# Transformations on Sets:
Set operations are conceptually similar to mathematical set operations. A set function operates
against two RDDs and results in one RDD. Consider the Venn diagram shown in Figure below, which
shows a set of odd integers and a subset of Fibonacci numbers. The following sections use these
two sets to demonstrate the various set transformations available in the Spark API.

![Transformations-on-Sets](img/sets-tranformation.png "Set Transformation")

# union():
                        Syntax:   RDD.union(<otherRDD>)
The union() transformation takes one RDD and appends another RDD to it, resulting in a
combined output RDD. The RDDs are not required to have the same schema or structure. For
instance, the first RDD can have five fields, whereas the second can have more or fewer than five
fields.

The union() transformation does not filter duplicates from the output RDD in the case that two
unioned RDDs have records that are identical to each other. To filter duplicates, you could follow
the union() transformation with the distinct() function discussed previously.

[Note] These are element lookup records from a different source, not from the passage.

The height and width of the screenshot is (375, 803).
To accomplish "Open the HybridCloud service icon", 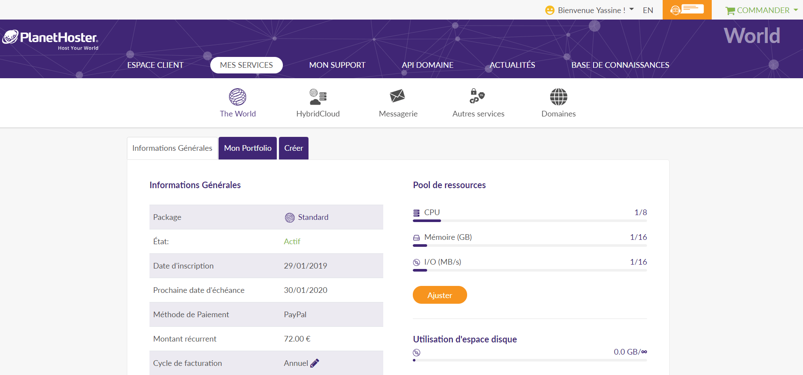I will (x=318, y=97).
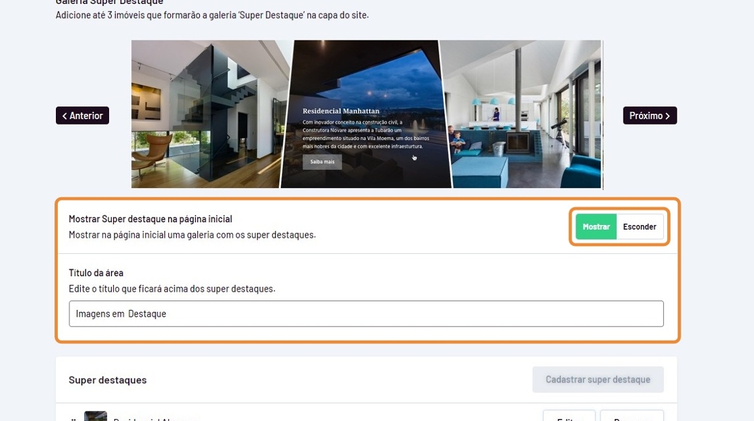The image size is (754, 421).
Task: Click the 'Título da área' field label
Action: (x=96, y=273)
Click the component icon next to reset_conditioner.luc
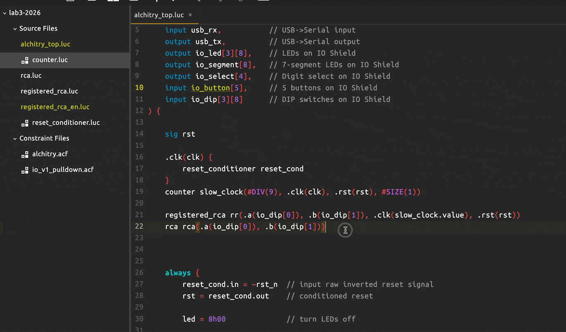Viewport: 566px width, 332px height. (x=25, y=123)
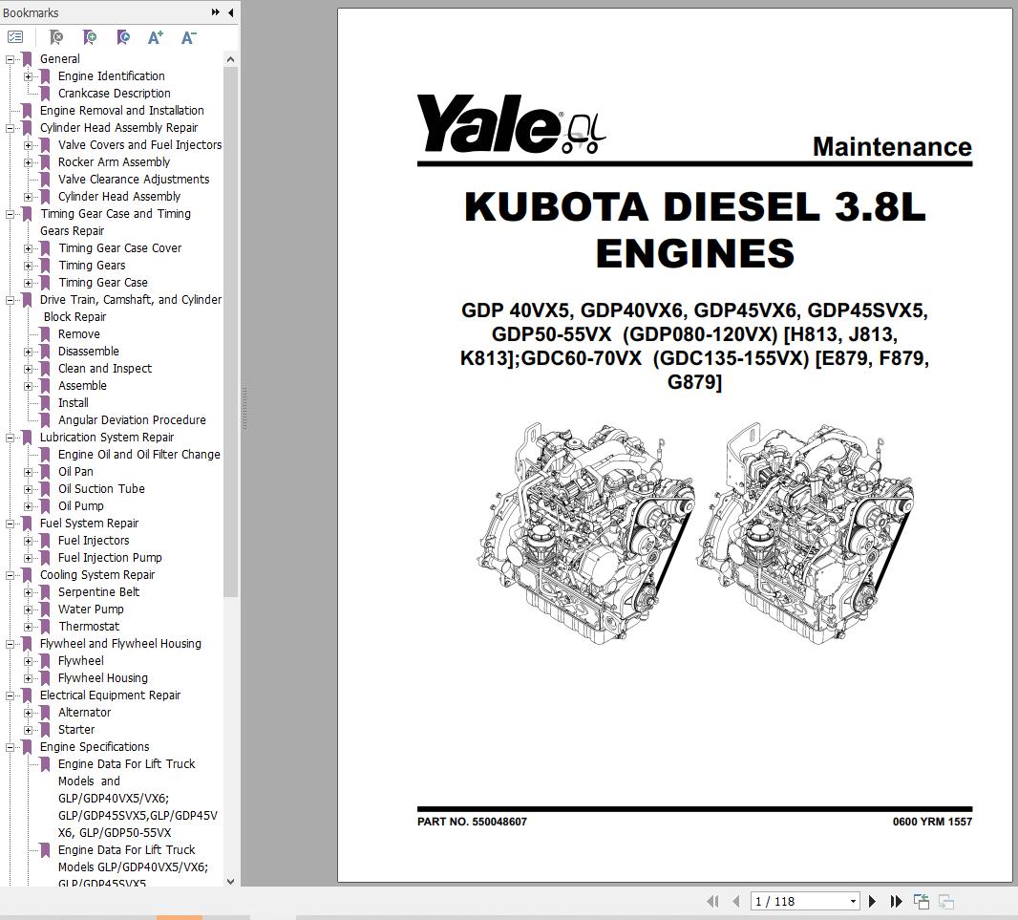The height and width of the screenshot is (920, 1018).
Task: Decrease bookmark text size with A- icon
Action: pyautogui.click(x=187, y=37)
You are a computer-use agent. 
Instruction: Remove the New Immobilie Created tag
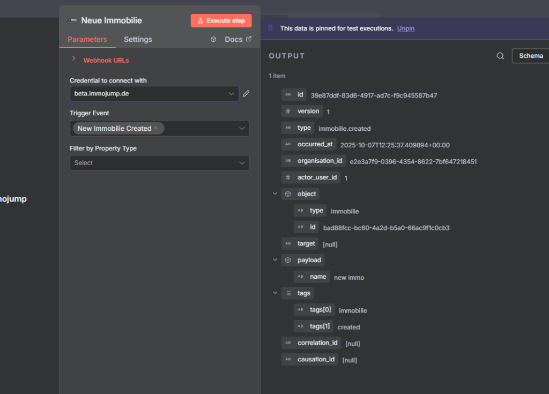point(156,128)
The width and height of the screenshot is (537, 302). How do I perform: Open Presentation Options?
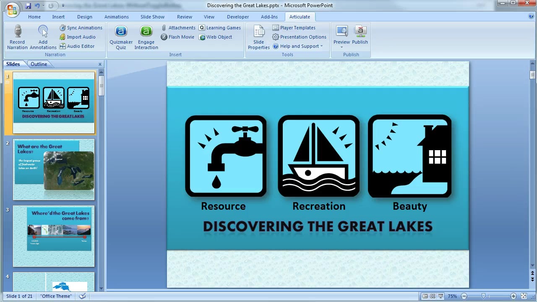point(299,37)
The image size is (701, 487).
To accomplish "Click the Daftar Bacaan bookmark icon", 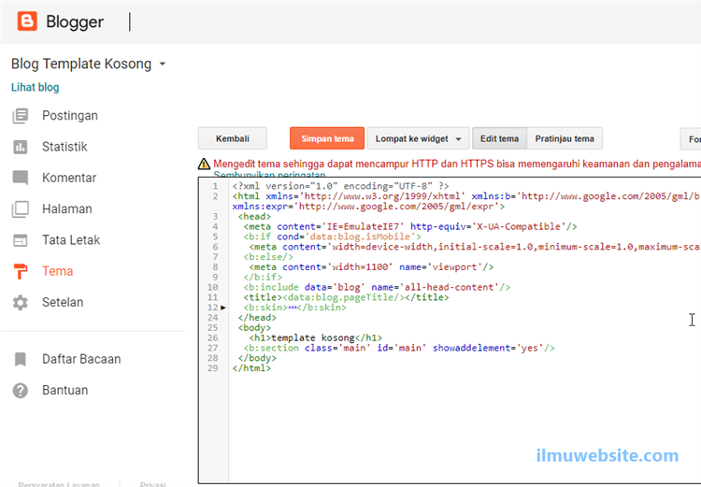I will coord(21,359).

The RDD that results from a union() operation is not sorted either, but you could sort it by
following union() with a sortBy() function.

In [1]:
from pyspark.sql import SparkSession
from pyspark import SparkContext,SparkConf

configure = SparkConf().setAppName("Transformations-on-Sets").setMaster("local")
sc = SparkContext(conf = configure)

spark = SparkSession.builder \
        .appName("Transformations-on-Sets") \
        .getOrCreate()
    
spark.sparkContext.getConf().getAll()

[('spark.master', 'local'),
 ('spark.app.id', 'local-1590561599286'),
 ('spark.rdd.compress', 'True'),
 ('spark.driver.port', '61336'),
 ('spark.serializer.objectStreamReset', '100'),
 ('spark.app.name', 'Transformations-on-Sets'),
 ('spark.executor.id', 'driver'),
 ('spark.submit.deployMode', 'client'),
 ('spark.ui.showConsoleProgress', 'true'),
 ('spark.driver.host', 'DESKTOP-I7971JS')]

In [2]:
odds = sc.parallelize([1,3,5,7,9])
fibonacci = sc.parallelize([0,1,2,3,5,8])
odds.union(fibonacci).collect()

[1, 3, 5, 7, 9, 0, 1, 2, 3, 5, 8]

# intersection():
                Syntax:  RDD.intersection(<otherRDD>)
The intersection() transformation returns elements that are present in both RDDs. In other
words, it returns the overlap between two sets. The elements or records must be identical in both
sets, with each respective record’s data structure and all of its fields matching in both RDDs.

In [3]:
odds.intersection(fibonacci).collect()

[1, 3, 5]

# subtract():
                Syntax:  RDD.subtract(<otherRDD>, numPartitions=None)
The subtract() transformation, as shown in Listing 4.43, returns all elements from the first
RDD that are not present in the second RDD. This is an implementation of a mathematical set
subtraction.

In [4]:
odds.subtract(fibonacci).collect()

[7, 9]

# subtractByKey():
                        Syntax: RDD.subtractByKey(<otherRDD>, numPartitions=None)
The subtractByKey() transformation is a set operation similar to the subtract transformation.
The subtractByKey() transformation returns key/value pair elements from an RDD with keys
that are not present in key/value pair elements from otherRDD.

The numPartitions argument specifies how many output partitions are to be created in the
resultant RDD, and it defaults to the configured spark.default.parallelism value.


In [5]:
cities1 = sc.parallelize([
                         ('Hayward',(37.668819,-122.080795)),
                         ('Baumholder',(49.6489,7.3975)),
                        ('Alexandria',(38.820450,-77.050552)),
                        ('Melbourne', (37.663712,144.844788))]
)

cities2 = sc.parallelize([
                            ('Boulder Creek',(64.0708333,-148.2236111)),
                            ('Hayward',(37.668819,-122.080795)),
                            ('Alexandria',(38.820450,-77.050552)),
                            ('Arlington', (38.878337,-77.100703))]
)

cities1.subtractByKey(cities2).collect()

[('Baumholder', (49.6489, 7.3975)), ('Melbourne', (37.663712, 144.844788))]